Dainty callaba, abatido.

—Listeras, Biberveldt, no se puede decir que no —siguió Almizclete—. Y ni palabra a nadie, ni siquiera a los amigos. Si hubieras dicho algo, puede que todos hubiéramos ganado, incluso una factoría conjunta hubiéramos podido poner. Pero, no, tú preferías solo, sin decir ni pío. Como quieras, pero no cuentes conmigo nunca más. Por el Fuego Sagrado, verdad es que todos los medianos son unos canallas egoístas y unas mierdas de perro. A mí Vimme Vivaldi nunca me da un aval de cambio, ¿y a ti? Sin pensarlo. Sois todos la misma banda, vosotros, inhumanos de mierda, que sois como veletas, medianos y enanos. ¡Así os cojáis la peste!
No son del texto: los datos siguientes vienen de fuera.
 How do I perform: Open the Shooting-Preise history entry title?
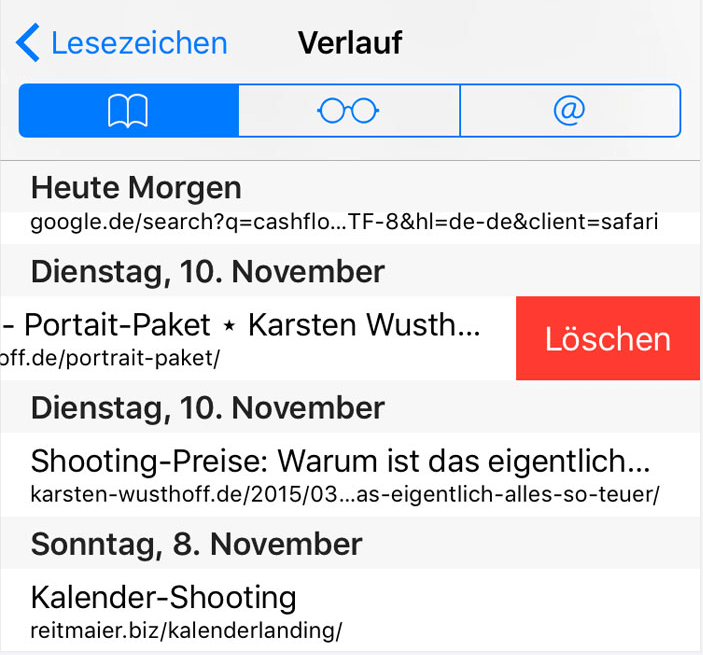pyautogui.click(x=341, y=461)
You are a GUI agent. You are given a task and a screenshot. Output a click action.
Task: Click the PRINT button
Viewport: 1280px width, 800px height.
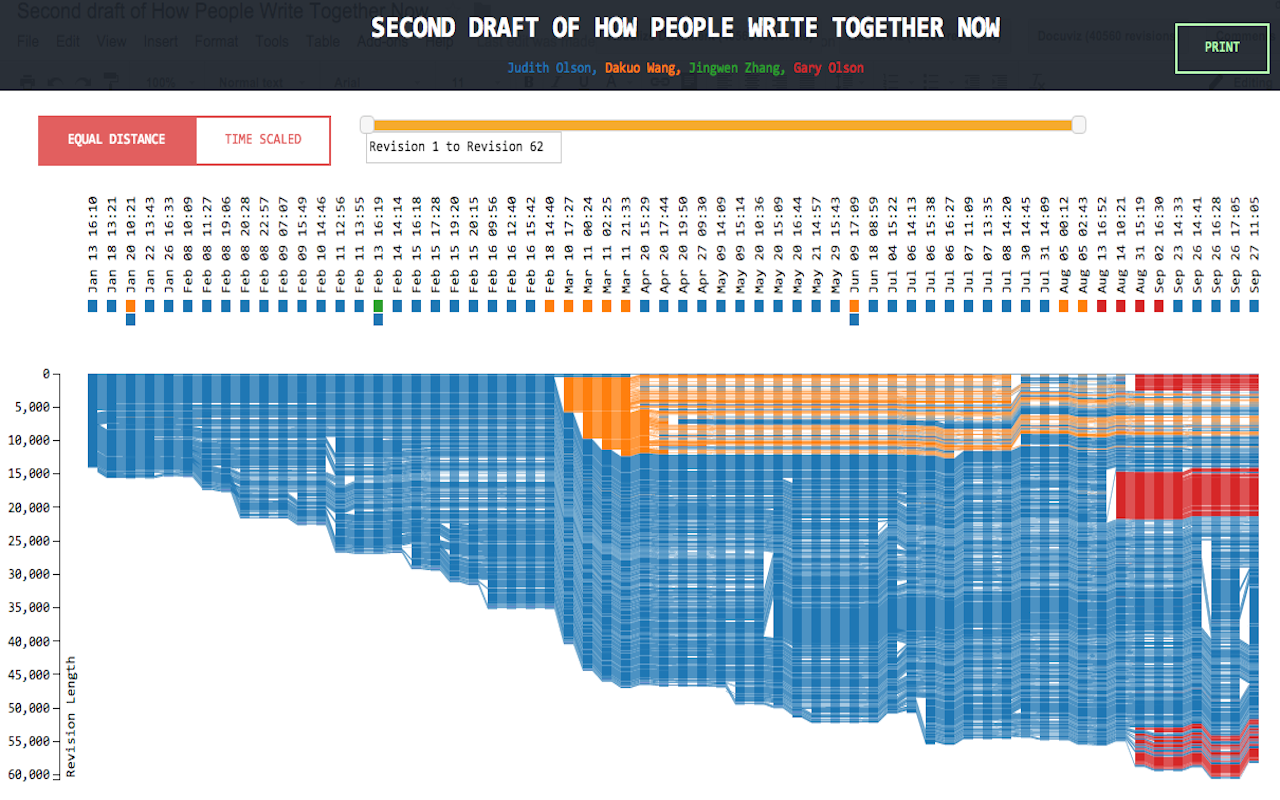point(1221,47)
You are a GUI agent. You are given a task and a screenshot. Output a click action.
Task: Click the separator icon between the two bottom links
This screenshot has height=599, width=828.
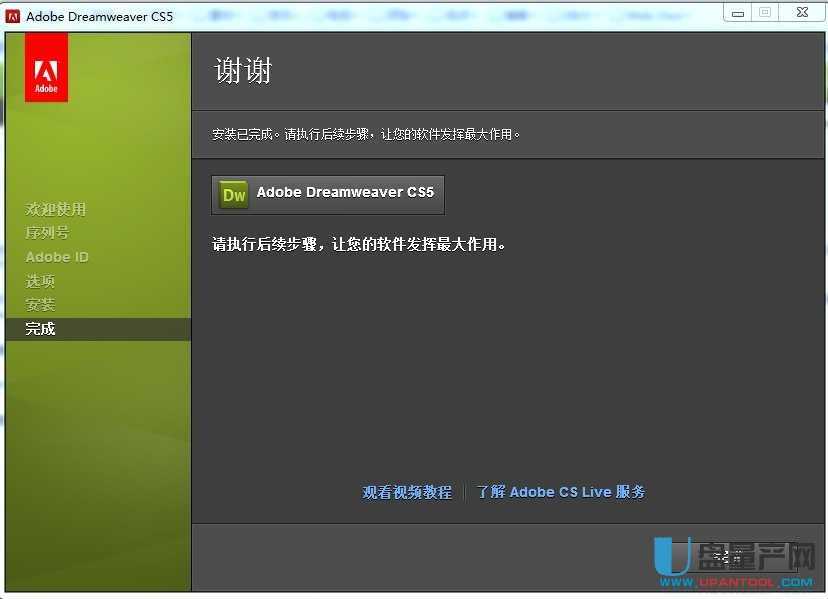click(x=462, y=491)
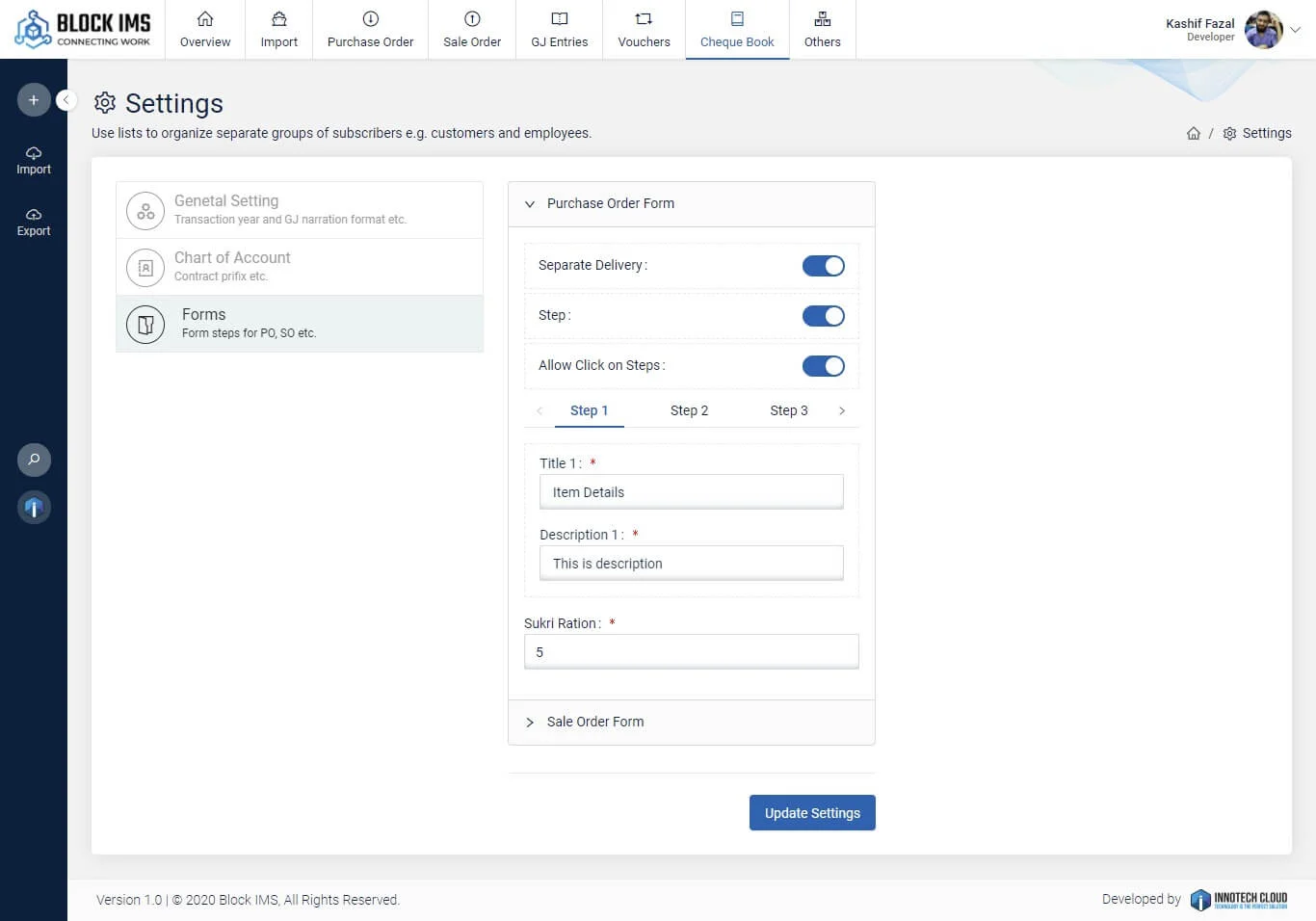Collapse the sidebar with the arrow icon

(x=66, y=100)
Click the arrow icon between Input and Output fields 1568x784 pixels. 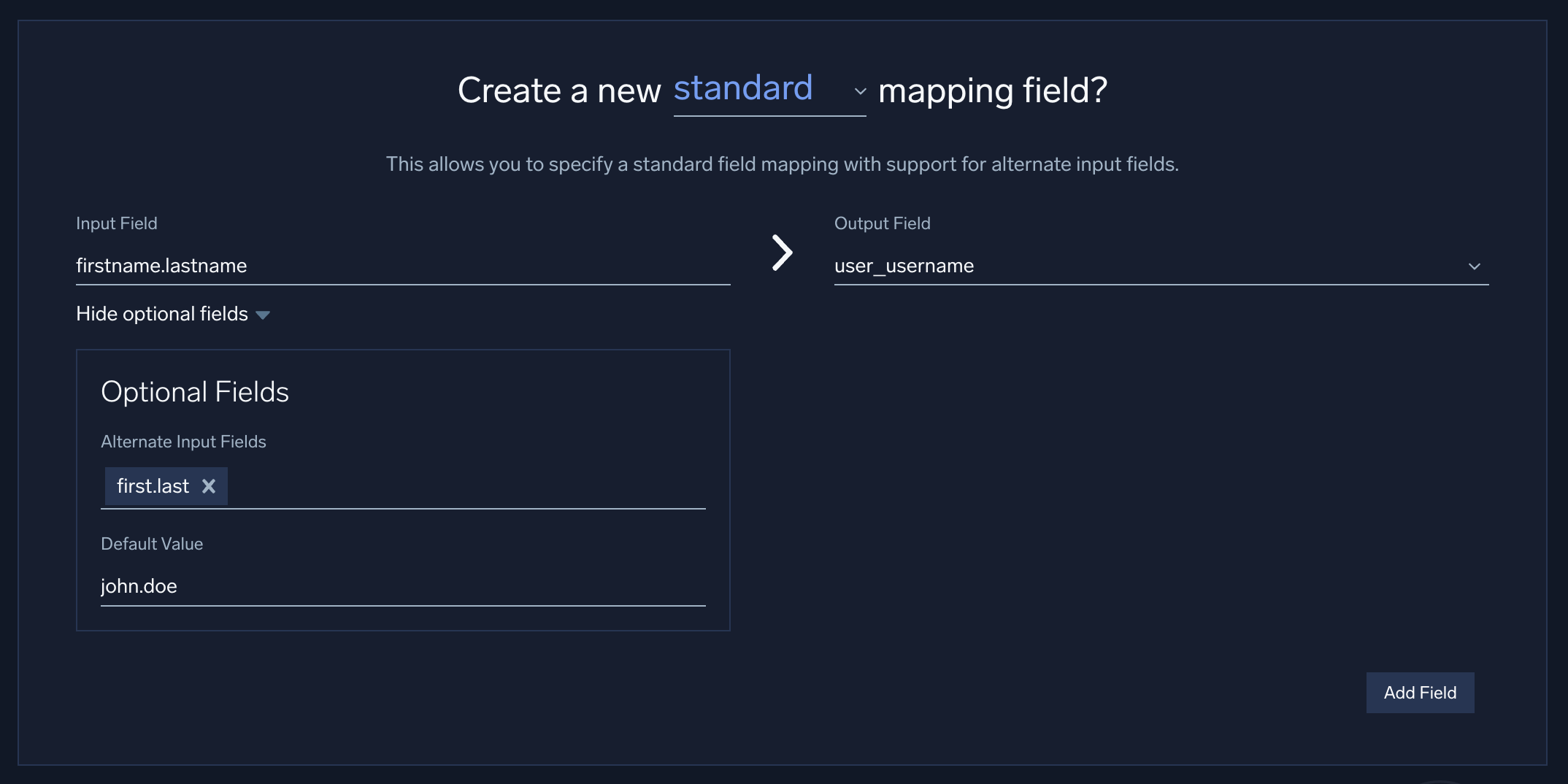782,253
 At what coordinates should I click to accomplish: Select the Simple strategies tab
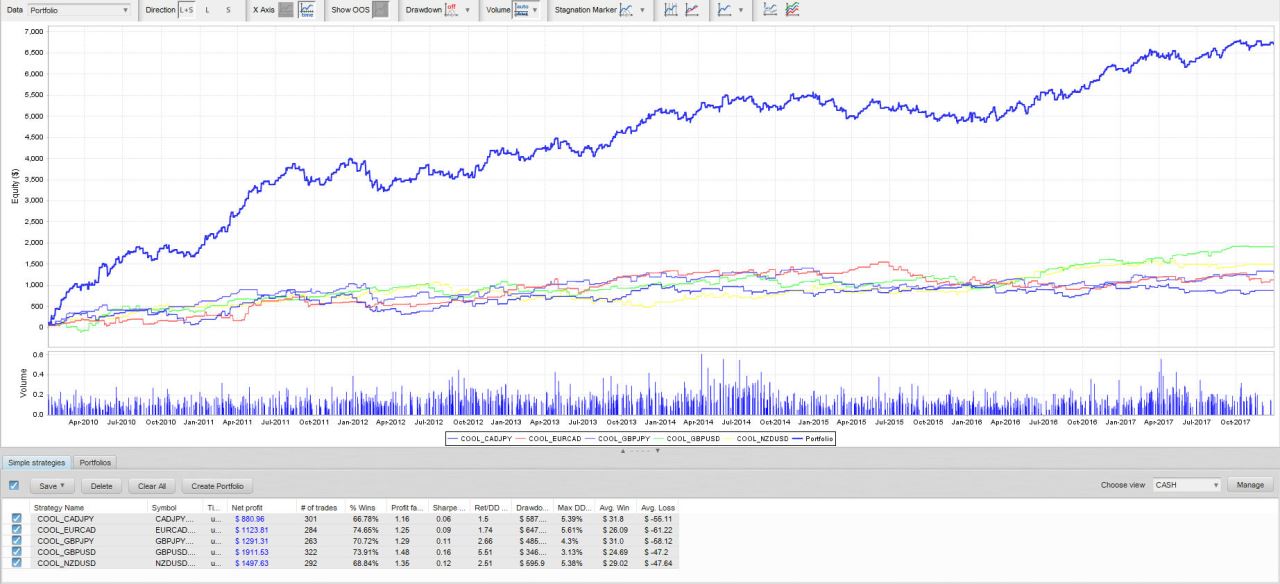[37, 462]
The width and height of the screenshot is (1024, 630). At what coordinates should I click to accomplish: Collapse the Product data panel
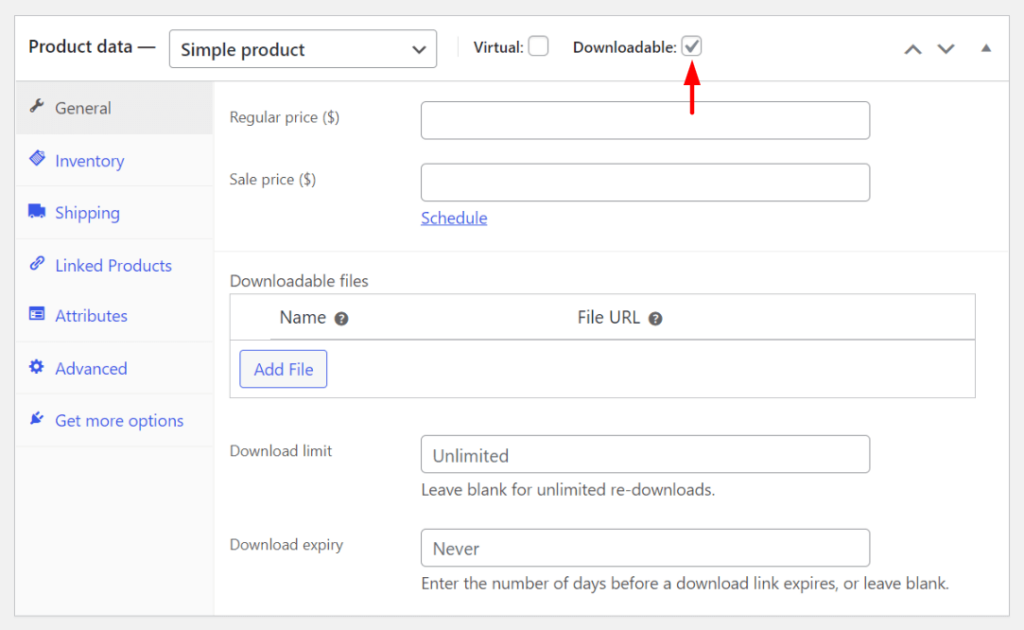point(986,47)
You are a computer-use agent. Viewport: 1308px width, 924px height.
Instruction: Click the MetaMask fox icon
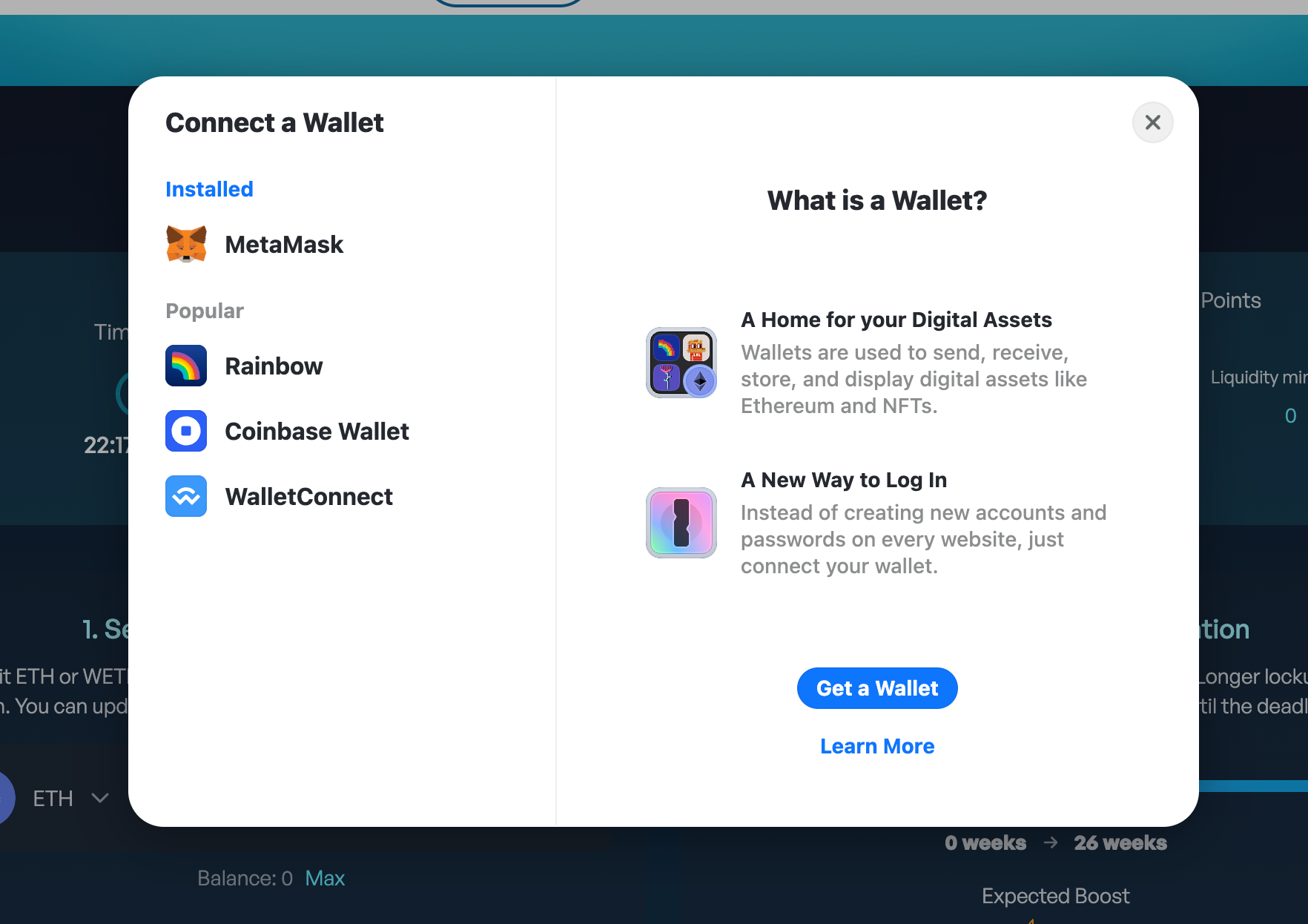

Almízclete escupió, dio la vuelta sobre sus talones y se fue. Dainty, pensativo, se rascó la cabeza, haciendo rechinar sus cabellos.

—Algo se me ocurre, muchachos —dijo por fin—. Ya sé lo que tenemos que hacer. Vamos al banco. Si alguien puede entender algo de todo esto, ese alguien es justamente mi amigo, el banquero Vimme Vivaldi.